Lc. 8, 4-15.
En este relato, San Lucas nos propone la parábola del sembrador. Ahí vemos dos formas de relacionarnos con Dios y en función de esa relación así acogemos su Palabra. Una es la de la gente que escucha la palabra. De entre ellos no sabemos quién es camino, piedra, zarzas o tierra buena. Lo que sabemos es que están ahí como una masa anónima que no tienen cercanía con Jesús, ni se aproximan más de lo que están. Otra forma de relacionarnos con el Señor es la de los discípulos que con toda sencillez y confianza le preguntan a su Maestro y se encuentran con que les revela los secretos del Reino de Dios. Esto significa que hay una relación de amistad íntima. Un secreto no se le confía a cualquier persona.
Esa diferencia de relación es una forma de prepararse para acoger la Palabra de Dios. Por regla general, a una persona que consideramos importante no sólo la escuchamos con atención, sino que nos tomamos muy en serio lo que nos dice. Esa relación prepara nuestro terreno, es decir, nuestra vida. Es el arado y abono que necesitamos. Luego está la semilla. Esa Palabra que Dios nos da viene con un regalo. Ese regalo es la fe. Además de creer esa semilla hay que regarla a diario, cuidarla y tratarla para que dé fruto. Cada nueva cosecha conlleva reanudar ese ciclo. No podemos vivir de las rentas, ni de la siembra del año pasado. Toda la vida debemos tenerlo presente, de lo contrario, la tierra buena se puede estropear.
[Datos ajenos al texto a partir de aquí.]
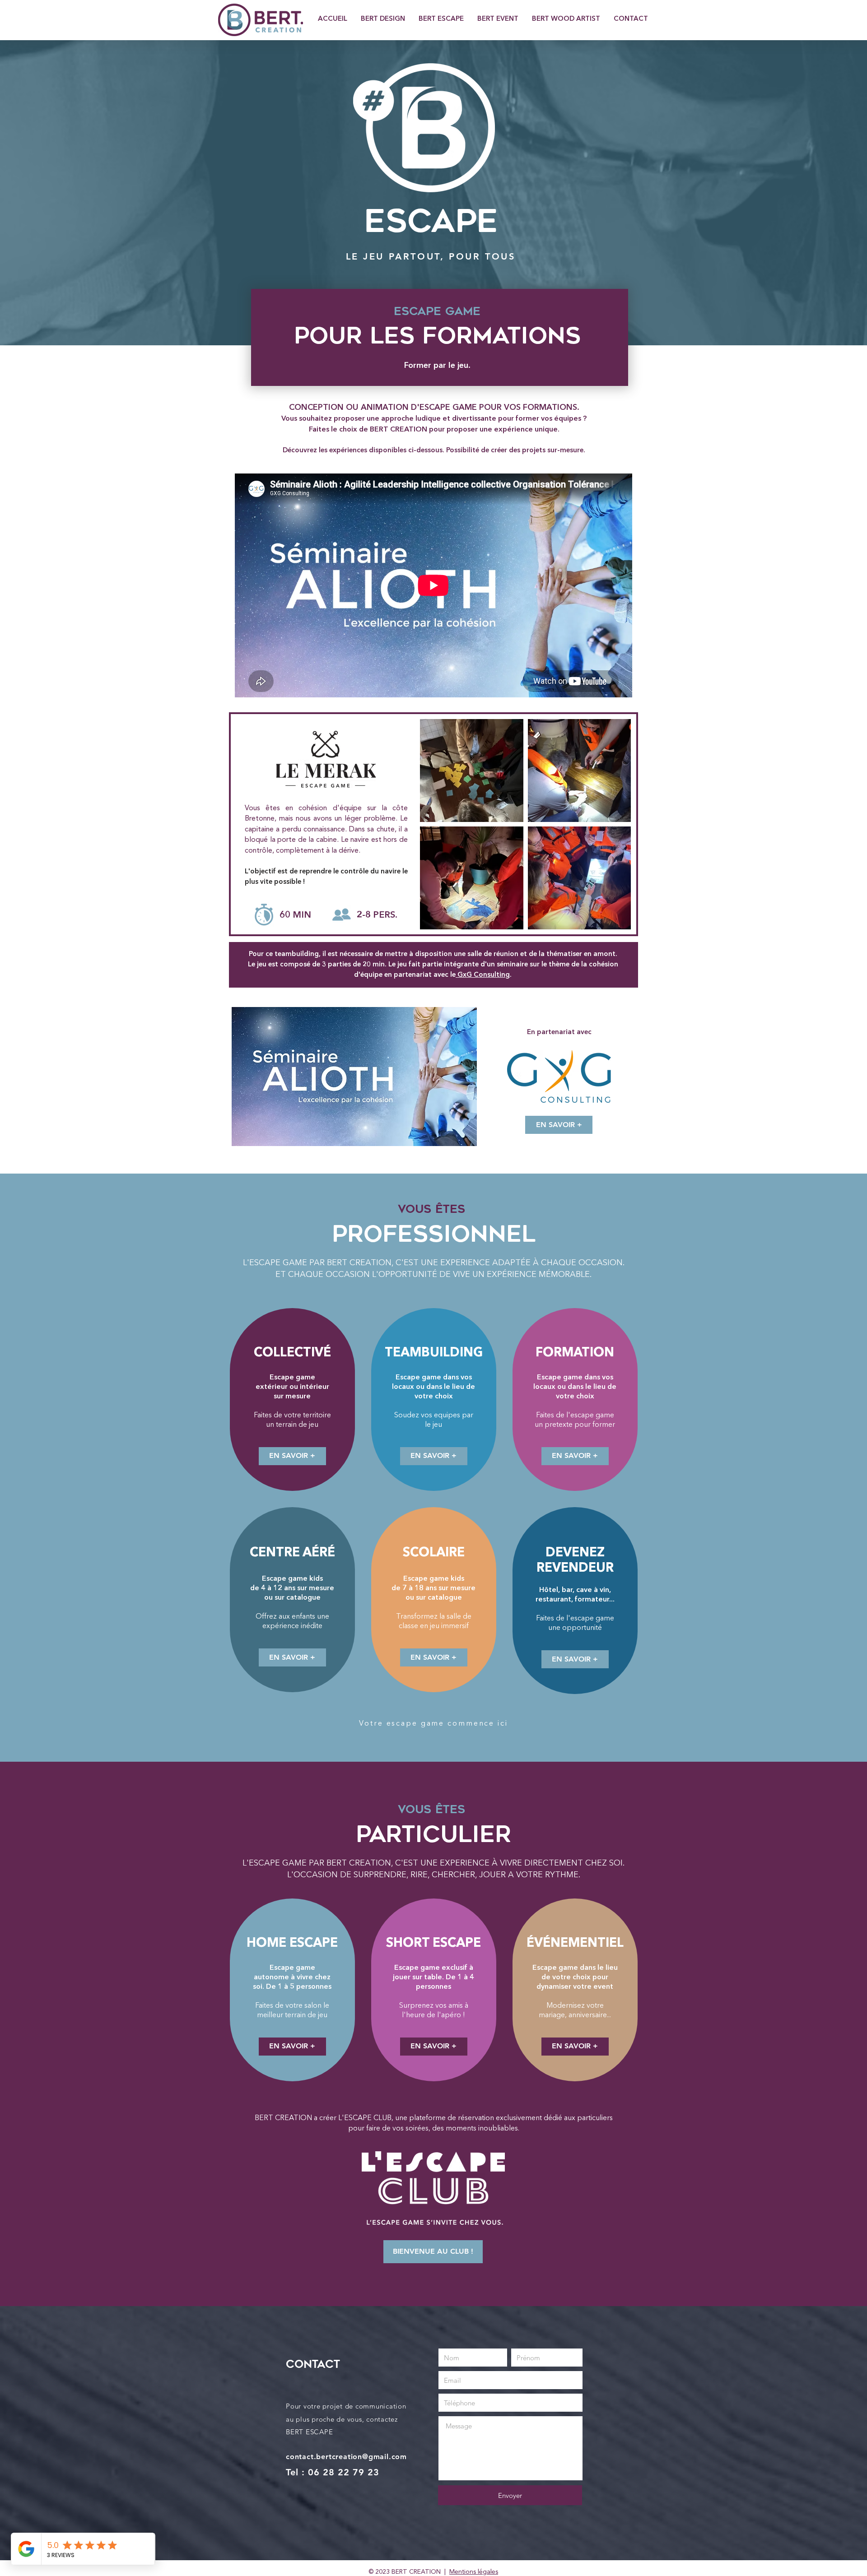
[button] (433, 1657)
¿Cómo hacerlo? ¿Cómo la cuidamos?
Necesitamos dedicarle tiempo a esa amistad con Dios mimando la oración, recibiéndolo frecuentemente y llevándolo a todas partes con nuestro testimonio. Tenemos que implicarnos, no ser espectadores. No te conformes con ser muchedumbre cuando puedes ser discípulo. No dejemos que la rutina, las preocupaciones, el trabajo, nos roben ese privilegio. Piensa que, a tu familia, a tus amigos y a lo que consideras importante les haces siempre un hueco, pero hay uno que merece ser tu prioridad. ¿Cuánto le dedicas? Hoy es buen día para que lo examines.